* begin *
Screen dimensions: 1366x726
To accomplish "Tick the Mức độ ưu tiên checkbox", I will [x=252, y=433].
* end *
* begin *
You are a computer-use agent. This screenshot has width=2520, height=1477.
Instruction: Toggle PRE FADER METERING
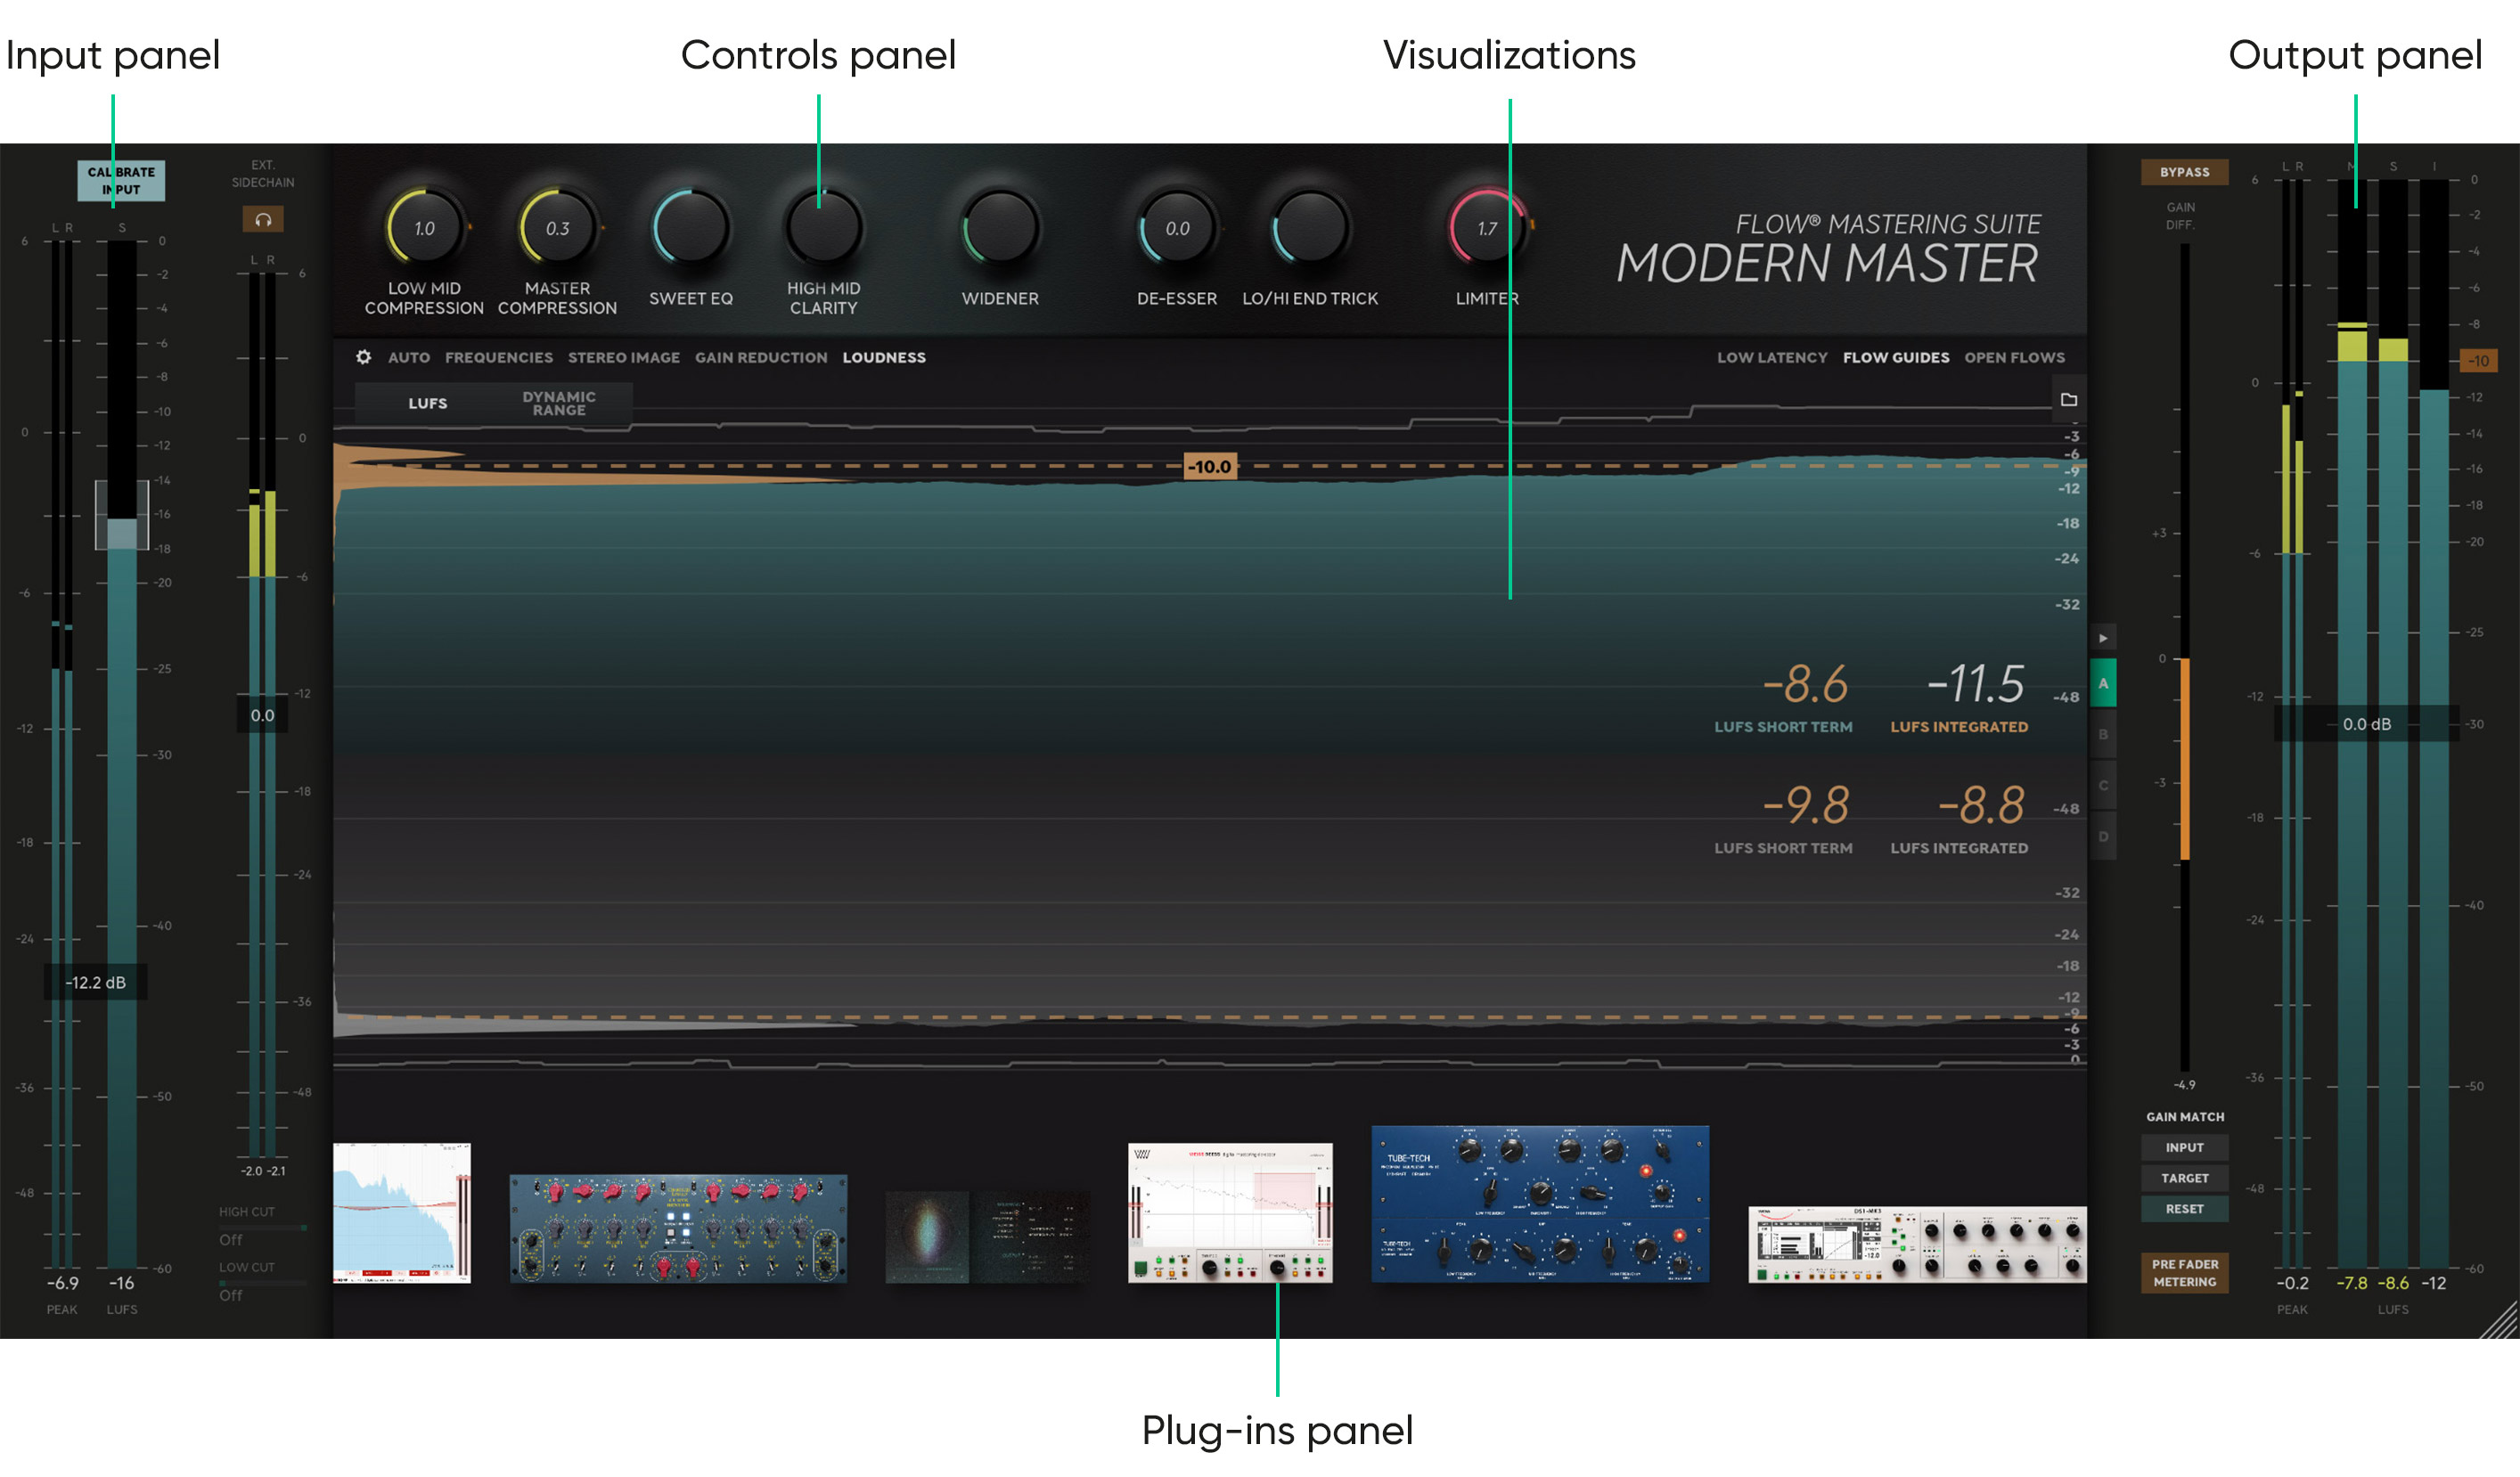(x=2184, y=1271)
* end *
• INSTRUCTIONS FOR THE TASK
Copy out word for word everything from the line containing "You are a computer-use" down to the line containing "(x=2184, y=1271)", leaving out the pictures.

• OUTPUT FOR THIS EXERCISE
You are a computer-use agent. This screenshot has width=2520, height=1477.
Instruction: Toggle PRE FADER METERING
(x=2184, y=1271)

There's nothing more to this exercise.